ValueError: Expected 2D array, got 1D array instead:  
array=[0. 0. 0. 0. 0. 0. 0. 0. 0. 0.].  
Reshape your data either using array.reshape(-1, 1) if your data has a single feature or array.reshape(1, -1) if it contains a single sample.  

The other question is how can I add my externally trained model to this code?

This is my whole code

import pandas as pd  
from collections import OrderedDict  
import pytz  
from zipline.api import order, record, symbol, set_benchmark, order_target_percent, get_open_orders  
import zipline  
import matplotlib.pyplot as plt  
from datetime import datetime  
from sklearn.ensemble import RandomForestClassifier  
from collections import deque  
import numpy as np

full_file_path = "AAPL.csv"  
data = OrderedDict()  
data['AAPL'] = pd.read_csv(full_file_path, index_col=0, parse_dates=['date'])  
data['AAPL'] = data['AAPL'][["open","high","low","close","volume"]]  
print(data['AAPL'].head())


panel=pd.Panel(data)

panel.minor_axis =["open","high","low","close","volume"]  
panel.major_axis = panel.major_axis.tz_localize(pytz.utc)
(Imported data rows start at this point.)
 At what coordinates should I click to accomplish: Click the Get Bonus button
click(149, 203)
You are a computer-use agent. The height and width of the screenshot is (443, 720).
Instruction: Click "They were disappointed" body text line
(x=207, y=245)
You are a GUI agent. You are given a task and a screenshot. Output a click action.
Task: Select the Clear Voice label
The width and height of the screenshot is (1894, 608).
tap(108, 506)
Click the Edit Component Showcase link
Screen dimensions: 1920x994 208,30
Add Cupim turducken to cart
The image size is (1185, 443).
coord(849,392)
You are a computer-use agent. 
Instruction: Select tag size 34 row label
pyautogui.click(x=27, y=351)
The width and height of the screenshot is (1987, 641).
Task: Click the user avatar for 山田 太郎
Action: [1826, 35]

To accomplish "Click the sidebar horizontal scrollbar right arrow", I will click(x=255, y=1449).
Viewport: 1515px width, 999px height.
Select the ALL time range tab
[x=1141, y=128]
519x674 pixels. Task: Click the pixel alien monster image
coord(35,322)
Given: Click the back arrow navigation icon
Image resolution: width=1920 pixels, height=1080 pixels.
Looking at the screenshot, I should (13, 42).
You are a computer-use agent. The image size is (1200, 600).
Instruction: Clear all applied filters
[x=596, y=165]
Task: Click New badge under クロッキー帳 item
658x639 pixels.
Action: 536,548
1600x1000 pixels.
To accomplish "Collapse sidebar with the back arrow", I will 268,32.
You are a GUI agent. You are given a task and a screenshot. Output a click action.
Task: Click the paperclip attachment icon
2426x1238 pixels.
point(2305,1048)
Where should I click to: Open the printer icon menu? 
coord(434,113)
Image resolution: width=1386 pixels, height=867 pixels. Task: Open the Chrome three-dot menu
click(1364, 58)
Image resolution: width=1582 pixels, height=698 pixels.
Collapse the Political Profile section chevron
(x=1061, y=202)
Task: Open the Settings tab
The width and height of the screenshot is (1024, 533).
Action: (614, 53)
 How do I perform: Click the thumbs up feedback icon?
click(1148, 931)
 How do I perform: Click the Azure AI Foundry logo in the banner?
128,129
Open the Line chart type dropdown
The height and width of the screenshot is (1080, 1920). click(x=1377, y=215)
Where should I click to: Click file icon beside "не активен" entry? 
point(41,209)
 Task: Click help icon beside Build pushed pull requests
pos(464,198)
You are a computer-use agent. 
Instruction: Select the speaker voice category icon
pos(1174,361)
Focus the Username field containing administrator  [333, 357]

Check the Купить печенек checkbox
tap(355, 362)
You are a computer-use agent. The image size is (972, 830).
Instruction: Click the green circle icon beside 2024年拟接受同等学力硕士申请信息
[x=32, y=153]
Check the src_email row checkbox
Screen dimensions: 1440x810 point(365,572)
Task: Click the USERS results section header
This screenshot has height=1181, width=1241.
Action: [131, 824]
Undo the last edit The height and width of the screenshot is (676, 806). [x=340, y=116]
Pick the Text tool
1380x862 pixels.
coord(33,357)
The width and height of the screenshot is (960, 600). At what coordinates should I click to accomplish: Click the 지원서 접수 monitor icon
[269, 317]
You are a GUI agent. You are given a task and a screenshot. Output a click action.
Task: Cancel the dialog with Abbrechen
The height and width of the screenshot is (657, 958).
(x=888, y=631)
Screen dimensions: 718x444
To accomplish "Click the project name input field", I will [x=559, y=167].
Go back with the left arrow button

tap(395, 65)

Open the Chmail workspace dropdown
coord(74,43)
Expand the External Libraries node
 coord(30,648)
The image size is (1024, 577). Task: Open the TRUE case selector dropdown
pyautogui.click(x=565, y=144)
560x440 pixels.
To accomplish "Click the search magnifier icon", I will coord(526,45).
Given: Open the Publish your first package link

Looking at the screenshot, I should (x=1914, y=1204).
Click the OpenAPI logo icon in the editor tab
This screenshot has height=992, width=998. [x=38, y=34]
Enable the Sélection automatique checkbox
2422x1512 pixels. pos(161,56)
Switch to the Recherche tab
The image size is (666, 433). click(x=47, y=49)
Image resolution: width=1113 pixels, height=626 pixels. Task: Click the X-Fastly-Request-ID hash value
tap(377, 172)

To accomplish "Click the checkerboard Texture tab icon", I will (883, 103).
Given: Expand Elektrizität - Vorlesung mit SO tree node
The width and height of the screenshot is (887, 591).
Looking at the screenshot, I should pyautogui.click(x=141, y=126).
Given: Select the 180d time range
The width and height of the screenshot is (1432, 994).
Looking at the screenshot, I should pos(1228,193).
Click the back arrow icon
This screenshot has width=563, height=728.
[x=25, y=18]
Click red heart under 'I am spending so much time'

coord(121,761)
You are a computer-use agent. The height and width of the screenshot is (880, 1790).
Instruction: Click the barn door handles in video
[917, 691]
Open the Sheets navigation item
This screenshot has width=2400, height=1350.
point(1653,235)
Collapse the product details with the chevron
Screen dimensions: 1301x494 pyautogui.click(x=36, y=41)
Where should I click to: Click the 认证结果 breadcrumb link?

def initialize(context):  
    context.window_length=10  
    context.classifier=RandomForestClassifier()  
    context.recent_prices=deque(maxlen=context.window_length+2)  
    context.X=deque(maxlen=500)  
    context.Y=deque(maxlen=500)  
    context.predi=0  
    set_benchmark(symbol("AAPL"))


def handle_data(context, data):  
    context.recent_prices.append(data['AAPL'].price)  
    if len(context.recent_prices)==context.window_length+2:  
        changes=np.diff(context.recent_prices)>0  
        context.X.append(changes[:-1])  
        context.Y.append(changes[-1])  
    if len(context.Y)>=100:  
        context.classifier.fit(context.X,context.Y)  
        context.predi=context.classifier.predict(changes[1:])  
        order_target_percent('AAPL',context.predi)  
        record(prediction=int(context.predi))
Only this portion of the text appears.